Cast adapted from the book The Toho Filmography.

==Production==
The film was part of Taka Ichise's announcement from May 14, 2004, where he announced his help in the creation of Entertainment FARM, which was the first Japanese company to provide financial backing for films. The company operated like an investment firm, focusing exclusively on films. Among their first productions, was Takashige Ichise's J-Horror Theater series, which Infection was part of. The series was a list of free-standing horror films directed by Masayuki Ochiai, Norio Tsuruta, Takashi Shimizu, Kiyoshi Kurosawa, Hideo Nakata and Hiroshi Takahashi.

Ochiai wrote the screenplay for Infection, which is an adaptation of one of his early scripts for a segment from Tales of the Unusual. Infection began production in April 2004.

== Release ==
Infection was released theatrically in Japan on October 2, 2004, where it was distributed by Toho. The film was released as a double feature with Premonition in Japan. In the film's opening week in Japan, it was the second highest film in the box office being only beaten by I, Robot. It grossed a total of $1,320,123 in its first week. The film grossed a total of $6,609,556 in Japan.

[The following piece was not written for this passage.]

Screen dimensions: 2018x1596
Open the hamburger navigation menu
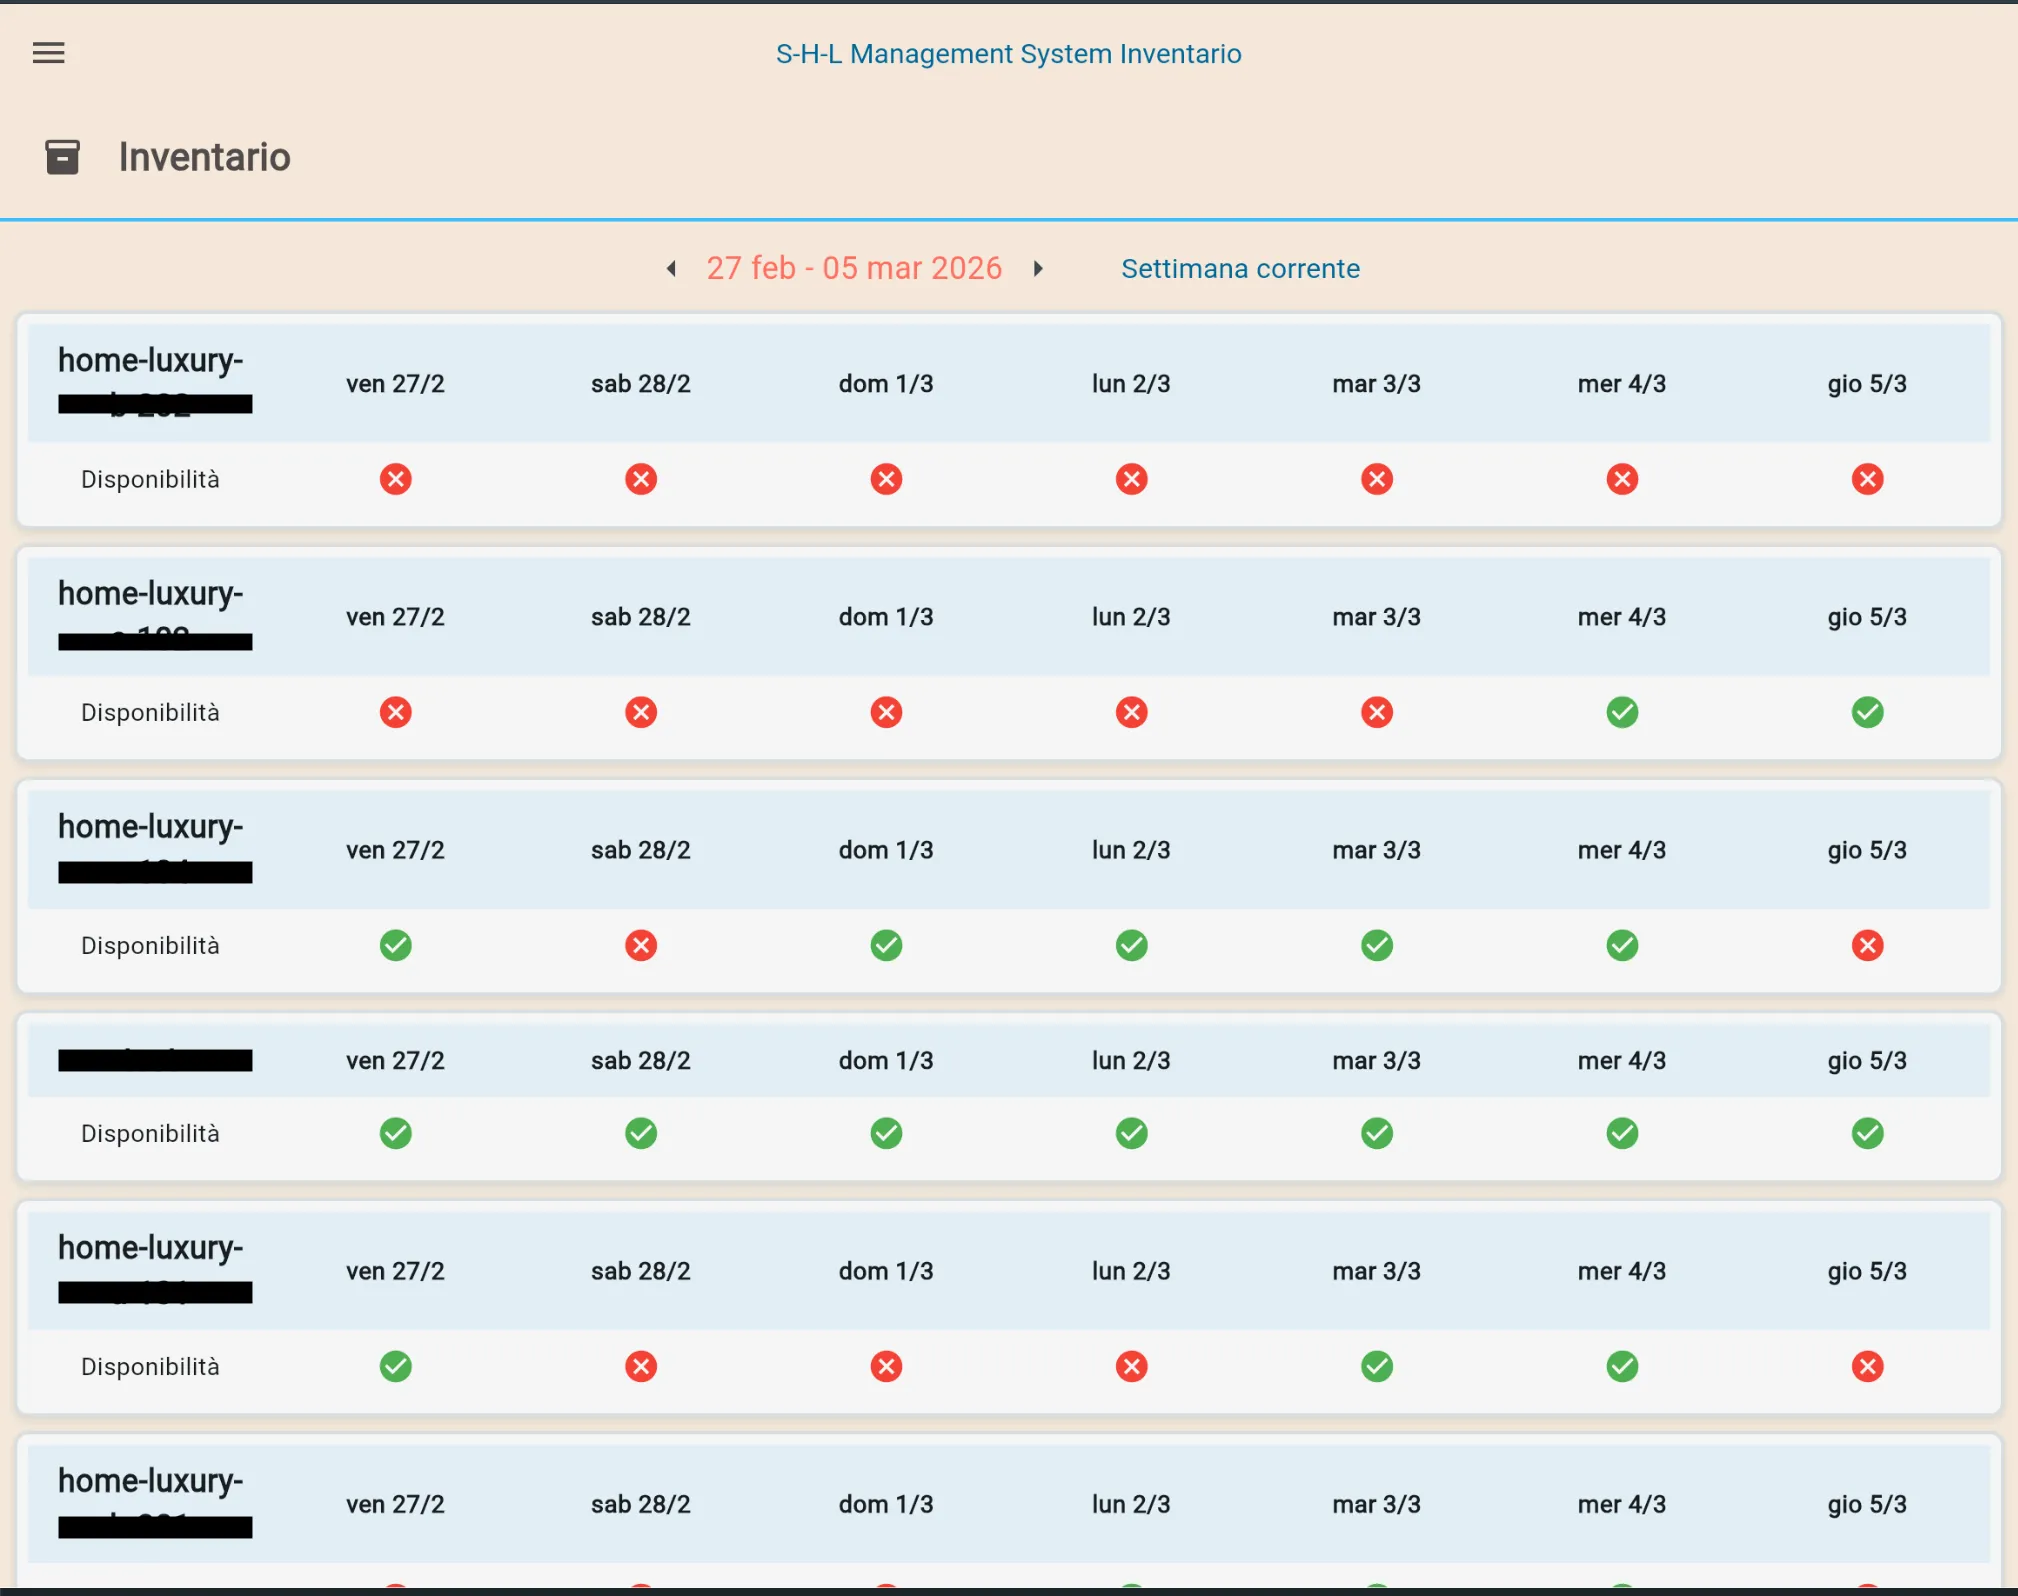coord(48,52)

In the United States, the film was released directly to DVD by Lions Gate Films Home Entertainment on May 17, 2005.

==Reception==
The Japan Times stated that Infection will "look familiar to J Horror fans" and resembled an episodes of The X-Files without Scully and Mulder. The review concluded that the director "stresses Grand Guignol atmospherics more, rational-sounding explanations less. His hospital breathes with a menace, madness and despair so pervasive that only a huge, obliterating explosion could bring escape -- in this life, at least." David Kalat (Video Watchdog) referred to the film as "a claustrophobic chamber piece" and "an overwhelming sensory experience that employs every cinematic trick in Ochiai's repertoire to establish a tone of intense dread." Sight & Sound gave the film a mixed review, opining that "after a fairly engrossing trawl through horror conventions, the film takes a reckless plunge into oneiric ambiguity that fails to provide satisfying closure" Sean Plummer writing in Rue Morgue stated that Infection "gets a bit messy towards the end" as "a major plot twist makes suspension of disbelief difficult" concluding that the film's "take on how a virus is transmitted is pretty original."